I can trace my sacking in my last job right back to a mistake I made in a previous role. I’d began my career at one of the world’s largest fashion houses. I loved everything about what I did – the people, the culture, the work; I was on a continual upwards trajectory and there were opportunities to travel too. When an overseas position came up I packed my bags, and without hesitation left Milan and moved to New York for the adventure of a lifetime.
Just 12 months later an offer came along from a rival company. It meant more money and more seniority, but more importantly it was something new.
I knew almost immediately that the new job wasn’t a good fit. The culture really slapped me in the face – the hours were crazy, there was politics every way I turned, colleagues would disappear overnight, I had no leeway, independence or real power, and within a short time my health and relationships were suffering. As my probation period came to an end I made the difficult decision to leave. I resigned, and for the first time in my career I found myself out of work.
I seized the first offer that came along – from a global music corporation. I’d done my background checks and believed I could be content in the environment; after my experience of the last few months, that was my biggest priority. I didn’t dwell too much on the fact that I was moving away from fashion or that the role – encompassing HR and some marketing – was far less creative than I was used to.
I was right – the culture was a better fit: I was much happier. A colleague who started around the same time as me became a fast friend. But, I quickly became bored in the role. It lacked the creativity I needed, but I felt I had to stay; I didn’t want another short-term appointment casting a shadow over my CV.
My solution was to inject more creativity into my free time, volunteering to style shoots for charity campaigns. Word spread and gradually I began to get calls to do the odd bits of freelance work. The evenings and weekends I spent working in fashion made up for the humdrum of my nine to five.
I knew this, but I told myself that I wasn’t working for a competitor – there was no conflict of interest so it was ok. And besides, I never thought anyone would find out.
They did, and in the most random way imaginable. I was in the process of moving to a larger apartment and had sent my landlord a scan containing bank statements, pay slips and reference details. He needed the latter items to be verified by my employer so he sent the set of scans onto the HR team, including my bank statements.
HR was onto me the same day. They’d gone through my transactions and wanted to know where the additional payments were coming from. I was horrified that they’d been through my personal effects, and my kneejerk reaction was to deny that I’d been moonlighting. But the issue didn’t go away. There was an investigation which uncovered examples of my work on the Internet, and after that I had nowhere to hide. I was invited to “explain myself” and I knew this meant I could either beg for my job or refuse and face the consequences. The process was already impacting my day to day; I felt I was being treated like a criminal – my inbox was being monitored, my passwords were changed and word was beginning to spread among my colleagues that I couldn’t be trusted. I knew that even if I apologised, things would never go back to how they were. My reputation would be permanently marked.

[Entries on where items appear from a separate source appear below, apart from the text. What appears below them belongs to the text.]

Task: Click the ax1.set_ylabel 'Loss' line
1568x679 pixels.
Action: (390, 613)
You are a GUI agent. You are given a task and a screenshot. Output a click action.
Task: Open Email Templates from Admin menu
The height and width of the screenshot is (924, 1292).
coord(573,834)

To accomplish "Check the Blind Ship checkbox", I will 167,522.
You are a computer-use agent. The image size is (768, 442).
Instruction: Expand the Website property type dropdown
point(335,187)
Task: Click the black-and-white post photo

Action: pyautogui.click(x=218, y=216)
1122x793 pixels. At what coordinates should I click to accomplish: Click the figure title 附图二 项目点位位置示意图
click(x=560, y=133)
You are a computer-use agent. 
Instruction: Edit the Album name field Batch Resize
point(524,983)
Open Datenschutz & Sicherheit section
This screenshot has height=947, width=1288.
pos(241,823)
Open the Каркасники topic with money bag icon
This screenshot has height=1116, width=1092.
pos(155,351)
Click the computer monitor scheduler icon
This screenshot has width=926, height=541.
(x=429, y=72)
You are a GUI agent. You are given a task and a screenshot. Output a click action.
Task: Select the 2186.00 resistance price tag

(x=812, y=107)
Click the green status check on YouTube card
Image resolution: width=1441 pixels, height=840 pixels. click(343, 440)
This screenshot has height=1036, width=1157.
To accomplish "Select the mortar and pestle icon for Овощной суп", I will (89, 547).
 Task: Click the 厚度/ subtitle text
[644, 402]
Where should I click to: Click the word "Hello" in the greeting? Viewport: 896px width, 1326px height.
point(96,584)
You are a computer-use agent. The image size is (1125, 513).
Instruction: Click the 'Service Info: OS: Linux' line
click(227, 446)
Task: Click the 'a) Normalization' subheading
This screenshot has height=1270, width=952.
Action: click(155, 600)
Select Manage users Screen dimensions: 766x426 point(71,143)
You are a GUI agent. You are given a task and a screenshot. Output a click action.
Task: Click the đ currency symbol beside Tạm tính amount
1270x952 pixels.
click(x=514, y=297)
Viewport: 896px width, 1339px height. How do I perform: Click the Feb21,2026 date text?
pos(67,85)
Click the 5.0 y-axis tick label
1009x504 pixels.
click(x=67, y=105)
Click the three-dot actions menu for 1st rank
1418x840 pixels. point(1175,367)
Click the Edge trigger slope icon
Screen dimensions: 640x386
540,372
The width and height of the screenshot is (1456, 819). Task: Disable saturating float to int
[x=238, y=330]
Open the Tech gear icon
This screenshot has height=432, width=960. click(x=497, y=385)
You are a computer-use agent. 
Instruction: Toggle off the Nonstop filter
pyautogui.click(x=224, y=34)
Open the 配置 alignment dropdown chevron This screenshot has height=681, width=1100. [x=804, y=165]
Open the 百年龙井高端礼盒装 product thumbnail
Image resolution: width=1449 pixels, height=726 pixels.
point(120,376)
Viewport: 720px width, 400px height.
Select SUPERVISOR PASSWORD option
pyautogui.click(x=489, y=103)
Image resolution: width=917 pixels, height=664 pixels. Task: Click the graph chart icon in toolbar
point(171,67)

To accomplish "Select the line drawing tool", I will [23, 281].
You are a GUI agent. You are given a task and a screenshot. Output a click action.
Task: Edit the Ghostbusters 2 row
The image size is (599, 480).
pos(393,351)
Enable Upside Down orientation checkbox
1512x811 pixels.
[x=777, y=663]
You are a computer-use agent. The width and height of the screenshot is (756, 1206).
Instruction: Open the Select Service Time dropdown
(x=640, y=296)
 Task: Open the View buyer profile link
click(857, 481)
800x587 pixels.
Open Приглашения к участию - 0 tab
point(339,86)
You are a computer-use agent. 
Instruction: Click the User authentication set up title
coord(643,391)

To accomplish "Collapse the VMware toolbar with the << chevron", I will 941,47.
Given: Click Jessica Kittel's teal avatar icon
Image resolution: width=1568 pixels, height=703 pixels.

Losing my job was just the start of more problems. Without a reference I lost my new apartment. I’d already handed in my notice on my old place. And so it came to be that just a few weeks before Christmas, I found myself homeless and unemployed. My family were on another continent and my closest ally from work – who’d eaten lunch with me every day for the last five years – wasn’t answering the phone (she hasn’t spoken to me since the day I was fired – a fact which made me realise, sadly, that we were fair-weather friends).
My life boxed up in storage, I stayed on a friend’s sofa and gave myself the holidays to think about my next move. I was constantly in two minds about what to do. Should I return to Italy and hide away from the world? Or should I pull out all the stops to find a new job in New York? I’d have to use up my savings to live, and with no reference from my last employer, a new position might be hard to come by. In the New Year I gave myself a stern talking to, telling myself that things could be much worse, and that I should follow my passion. I’d realised that I’d only wandered from my role because I’d missed my first love of fashion. So I had to get back into it and quickly. Next time around culture would be just as important, but my passions mattered too.
I spoke to agents who advised me on how to deal with the inevitable ‘why did you leave your last role?’ questions, and I set myself a deadline: I’d spend three months looking for work and if nothing came up by the end of March, I’d pack my things and head back to Europe. Every day was terrifying, but I forced myself to think positively. I tried to adopt the mind-set of an athlete, fixated only on winning and the path to success. Every time the voice in my head piped up about getting a temp job doing any old thing, I firmly replied: “No: keep the dream”. I worked hard and put so much energy into my applications.
It paid off and I received two offers, both in organisations I admired and in the industry I loved. Just a few months ago I thought my career was over. With positive thinking I was able to find my way back. For that reason I cannot have any regrets about what I did. It’s taught me there are worse things in life than being sacked, and there’s a solution to every career problem.